The album went on to become one of the most critically applauded albums of 2008 and is Miller-Heidke's first platinum-selling album.

Professional ratings
Review scores
| Source | Rating |
| Allmusic | Star |
| Planet Sound | Star |
| The Mercury | Star |
| Rave Magazine | Star Half star |

==Background==
Miller-Heidke explains the album's title: "Mickey (Petralia) thought "Curiouser" was a noun, something that made you more curious," she said. "That's what made up my mind about the title.
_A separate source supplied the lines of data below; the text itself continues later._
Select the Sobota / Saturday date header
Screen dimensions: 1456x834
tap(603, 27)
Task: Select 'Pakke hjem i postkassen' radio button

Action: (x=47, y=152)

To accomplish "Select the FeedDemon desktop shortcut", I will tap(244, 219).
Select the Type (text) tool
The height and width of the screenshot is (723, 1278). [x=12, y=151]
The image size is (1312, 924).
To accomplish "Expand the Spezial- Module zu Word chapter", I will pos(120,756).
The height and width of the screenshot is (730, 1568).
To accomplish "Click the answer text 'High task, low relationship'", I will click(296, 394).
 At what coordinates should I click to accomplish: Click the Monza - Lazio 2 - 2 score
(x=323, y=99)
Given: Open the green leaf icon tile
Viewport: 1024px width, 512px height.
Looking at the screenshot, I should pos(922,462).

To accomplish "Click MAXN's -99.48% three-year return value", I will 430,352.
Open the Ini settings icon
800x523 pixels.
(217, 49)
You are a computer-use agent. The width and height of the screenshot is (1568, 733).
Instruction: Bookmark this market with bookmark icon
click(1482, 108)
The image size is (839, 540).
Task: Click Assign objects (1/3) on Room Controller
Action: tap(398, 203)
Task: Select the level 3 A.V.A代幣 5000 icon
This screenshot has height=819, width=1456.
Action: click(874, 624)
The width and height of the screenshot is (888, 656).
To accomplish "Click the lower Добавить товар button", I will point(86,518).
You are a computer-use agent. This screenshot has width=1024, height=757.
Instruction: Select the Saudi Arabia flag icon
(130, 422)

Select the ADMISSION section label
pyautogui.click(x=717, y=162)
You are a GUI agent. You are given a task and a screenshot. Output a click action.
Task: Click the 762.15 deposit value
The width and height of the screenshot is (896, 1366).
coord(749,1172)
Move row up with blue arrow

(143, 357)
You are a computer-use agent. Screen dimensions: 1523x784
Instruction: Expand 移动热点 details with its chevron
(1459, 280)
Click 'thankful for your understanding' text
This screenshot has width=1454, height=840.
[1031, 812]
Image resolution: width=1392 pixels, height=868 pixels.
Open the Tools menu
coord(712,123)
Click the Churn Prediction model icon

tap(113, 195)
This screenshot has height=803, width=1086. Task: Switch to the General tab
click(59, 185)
Wouldn't it be great if people listened to this album and it made them curiouser?".

==Track listing==
All songs written by Kate Miller-Heidke and Keir Nuttall, produced by Mickey Petralia and Keir Nuttall.

| No. | Title | Length |
|---|---|---|
| 1. | "The One Thing I Know" | 3:05 |
| 2. | "God's Gift to Women" | 3:36 |
| 3. | "Caught in the Crowd" | 3:33 |
| 4. | "Can't Shake It" | 3:16 |
| 5. | "The Last Day on Earth" | 4:47 |
| 6. | "I Like You Better When You're Not Around" | 3:17 |
| 7. | "Motorscooter" | 3:07 |
| 8. | "The End of School" | 4:11 |
| 9. | "Politics in Space" | 3:27 |
| 10. | "Supergirl" | 3:19 |
| 11. | "Our Song" | 3:12 |
| 12. | "No Truck" | 4:15 |

Australian and UK iTunes edition
| No. | Title | Length |
|---|---|---|
| 13. | "For the Hundredth Time" | 3:06 |

US edition
| No. | Title | Length |
|---|---|---|
| 13. | "Words" | 3:33 |
| 14. | "Are You Fucking Kidding Me?" (Live) | 3:22 |

==Singles==
- "Can't Shake It"
Can't Shake It was released to the radio in late 2008, and became the #1 most added track to the radio in its first week. It debuted and peaked on the ARIA Singles Chart at #38. It was used as part of a television advertisement for the radio station NOVA, and as a result, received extensive air play across Australia. Can't Shake It is Miller-Heidke's 3rd best selling single to date.
- "Caught in the Crowd"
Was highly speculated as the 2nd single in December 2008, as it was getting decent airplay on Triple J. Then it was officially released to radio on 9 February 2009. It was released on 20 February as a physical CD, and coincided with the national tour Miller-heidke embarked on in early 2009. The music video was directed by Stephen Lance and Mairi Cameron. The song also won Miller-Heidke the overall grand prize (US$25,000 in cash and US$20,000 worth of musical equipment, among other prizes) of the prestigious "International Songwriting Competition" 2009 (ISC). Following the success, Caught in the Crowd was released as a Digital Single, with a new song "Are You F***ing Kidding Me", exclusively on iTunes. On 13 November, it was re-released as the 4th single from Curiouser. Caught in the Crowd has gained Gold accreditation in Australia.
- "The Last Day on Earth"
Was not initially released as a single, but has since reached #3 on the Australian ARIA Singles Chart. The song was used for promotions for the block of episodes from the Australian soap opera Neighbours which surrounded the death of Bridget Parker in early July 2009. This in turn caused high sales of the song from her Curiouser album. Due to the high demand for the song, a physical single was quickly produced, and was released on 14 July 2009. The song ended up becoming Kate's first top ten single. "Miller-Heidke" stated that no 3rd single was ever planned. The Last Day on Earth has gone 2× platinum in Australia as of March 2010.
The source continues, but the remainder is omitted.